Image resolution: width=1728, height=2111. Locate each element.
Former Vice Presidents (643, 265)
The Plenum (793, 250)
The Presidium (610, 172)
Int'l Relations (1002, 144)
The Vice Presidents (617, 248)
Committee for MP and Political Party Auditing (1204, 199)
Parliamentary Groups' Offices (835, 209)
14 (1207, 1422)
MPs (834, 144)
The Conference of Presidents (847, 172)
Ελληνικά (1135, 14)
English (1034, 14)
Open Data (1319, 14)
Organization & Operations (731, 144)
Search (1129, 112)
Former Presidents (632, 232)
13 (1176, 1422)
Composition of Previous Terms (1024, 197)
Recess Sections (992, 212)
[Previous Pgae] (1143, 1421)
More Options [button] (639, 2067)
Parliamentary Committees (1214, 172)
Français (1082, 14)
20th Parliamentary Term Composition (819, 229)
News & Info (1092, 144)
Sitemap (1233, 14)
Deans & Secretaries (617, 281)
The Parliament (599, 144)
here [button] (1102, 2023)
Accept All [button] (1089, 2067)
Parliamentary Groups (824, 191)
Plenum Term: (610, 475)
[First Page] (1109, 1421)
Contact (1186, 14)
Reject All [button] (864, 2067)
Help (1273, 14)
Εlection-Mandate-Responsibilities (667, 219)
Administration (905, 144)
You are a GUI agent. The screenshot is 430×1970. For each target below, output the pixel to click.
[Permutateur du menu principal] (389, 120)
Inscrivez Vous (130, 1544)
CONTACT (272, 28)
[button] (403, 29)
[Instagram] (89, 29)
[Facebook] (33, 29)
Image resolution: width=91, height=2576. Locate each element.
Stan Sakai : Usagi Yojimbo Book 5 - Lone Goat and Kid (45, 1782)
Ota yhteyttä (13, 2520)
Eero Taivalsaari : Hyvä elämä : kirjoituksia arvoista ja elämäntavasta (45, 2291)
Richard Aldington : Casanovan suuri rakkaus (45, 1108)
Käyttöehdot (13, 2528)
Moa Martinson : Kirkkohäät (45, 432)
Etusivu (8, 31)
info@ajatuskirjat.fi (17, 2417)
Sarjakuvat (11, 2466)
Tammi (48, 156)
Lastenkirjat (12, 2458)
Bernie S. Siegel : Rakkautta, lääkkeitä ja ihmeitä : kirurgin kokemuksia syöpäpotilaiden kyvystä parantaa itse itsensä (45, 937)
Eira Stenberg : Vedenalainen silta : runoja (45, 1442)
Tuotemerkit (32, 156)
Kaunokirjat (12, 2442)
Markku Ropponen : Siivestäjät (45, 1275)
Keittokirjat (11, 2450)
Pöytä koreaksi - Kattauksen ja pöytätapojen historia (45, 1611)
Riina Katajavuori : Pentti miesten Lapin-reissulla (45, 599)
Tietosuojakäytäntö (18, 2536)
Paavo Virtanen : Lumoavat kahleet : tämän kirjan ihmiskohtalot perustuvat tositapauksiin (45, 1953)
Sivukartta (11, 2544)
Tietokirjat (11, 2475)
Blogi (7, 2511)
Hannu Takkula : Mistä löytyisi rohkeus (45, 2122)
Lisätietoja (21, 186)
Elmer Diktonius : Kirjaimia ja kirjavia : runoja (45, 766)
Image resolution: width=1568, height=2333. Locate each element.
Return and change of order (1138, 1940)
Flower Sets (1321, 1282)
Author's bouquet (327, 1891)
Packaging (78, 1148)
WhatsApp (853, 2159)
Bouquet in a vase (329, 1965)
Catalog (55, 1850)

§ §

◆ **What you are asked to do**
Print exactly the lines above, between the one holding "Deans & Secretaries (617, 281)" and the one holding "Help (1273, 14)", inclusive, and nothing besides.

◆ **Exercise answer**
Deans & Secretaries (617, 281)
The Parliament (599, 144)
here [button] (1102, 2023)
Accept All [button] (1089, 2067)
Parliamentary Groups (824, 191)
Plenum Term: (610, 475)
[First Page] (1109, 1421)
Contact (1186, 14)
Reject All [button] (864, 2067)
Help (1273, 14)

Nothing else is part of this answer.